* DATASET EXCERPTS *
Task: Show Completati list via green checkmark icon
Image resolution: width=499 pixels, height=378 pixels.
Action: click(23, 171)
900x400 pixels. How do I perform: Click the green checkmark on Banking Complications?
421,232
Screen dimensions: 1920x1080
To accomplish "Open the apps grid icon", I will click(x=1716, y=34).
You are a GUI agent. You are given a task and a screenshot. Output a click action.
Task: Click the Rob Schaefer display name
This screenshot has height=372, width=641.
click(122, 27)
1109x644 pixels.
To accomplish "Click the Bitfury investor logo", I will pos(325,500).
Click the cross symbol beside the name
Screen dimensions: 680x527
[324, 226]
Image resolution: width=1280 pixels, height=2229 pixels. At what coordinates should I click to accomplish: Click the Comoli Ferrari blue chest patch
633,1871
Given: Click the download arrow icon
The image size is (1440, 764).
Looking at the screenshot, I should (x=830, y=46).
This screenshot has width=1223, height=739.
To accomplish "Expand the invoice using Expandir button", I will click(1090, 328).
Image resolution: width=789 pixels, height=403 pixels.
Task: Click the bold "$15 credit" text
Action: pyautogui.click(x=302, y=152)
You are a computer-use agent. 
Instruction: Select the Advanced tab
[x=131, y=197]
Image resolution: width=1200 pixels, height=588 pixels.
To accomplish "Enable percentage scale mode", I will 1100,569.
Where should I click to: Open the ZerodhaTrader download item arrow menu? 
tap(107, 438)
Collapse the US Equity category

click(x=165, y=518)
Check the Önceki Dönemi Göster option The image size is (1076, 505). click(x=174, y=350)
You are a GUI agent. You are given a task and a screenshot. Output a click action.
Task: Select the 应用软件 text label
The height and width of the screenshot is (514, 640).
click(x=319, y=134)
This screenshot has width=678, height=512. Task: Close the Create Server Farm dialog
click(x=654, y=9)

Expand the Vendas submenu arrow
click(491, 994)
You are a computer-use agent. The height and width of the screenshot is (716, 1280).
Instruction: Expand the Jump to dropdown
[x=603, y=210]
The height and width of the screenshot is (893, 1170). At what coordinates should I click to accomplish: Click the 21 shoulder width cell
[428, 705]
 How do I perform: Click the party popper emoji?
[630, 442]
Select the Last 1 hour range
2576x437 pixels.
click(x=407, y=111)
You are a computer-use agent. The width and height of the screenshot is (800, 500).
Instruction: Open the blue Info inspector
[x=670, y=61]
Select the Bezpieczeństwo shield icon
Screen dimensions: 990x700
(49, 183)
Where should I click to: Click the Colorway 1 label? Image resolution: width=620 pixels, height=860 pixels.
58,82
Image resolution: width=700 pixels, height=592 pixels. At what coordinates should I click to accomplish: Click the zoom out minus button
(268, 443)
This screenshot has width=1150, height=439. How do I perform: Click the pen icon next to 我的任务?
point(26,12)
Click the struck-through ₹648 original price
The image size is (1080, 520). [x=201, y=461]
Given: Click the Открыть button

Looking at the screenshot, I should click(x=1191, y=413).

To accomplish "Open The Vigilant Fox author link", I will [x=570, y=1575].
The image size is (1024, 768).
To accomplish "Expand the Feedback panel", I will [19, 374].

* EXERCISE AIM *
All that is needed is how many lines of the data contain "agent", stated as a number.

* EXERCISE SOLUTION *
5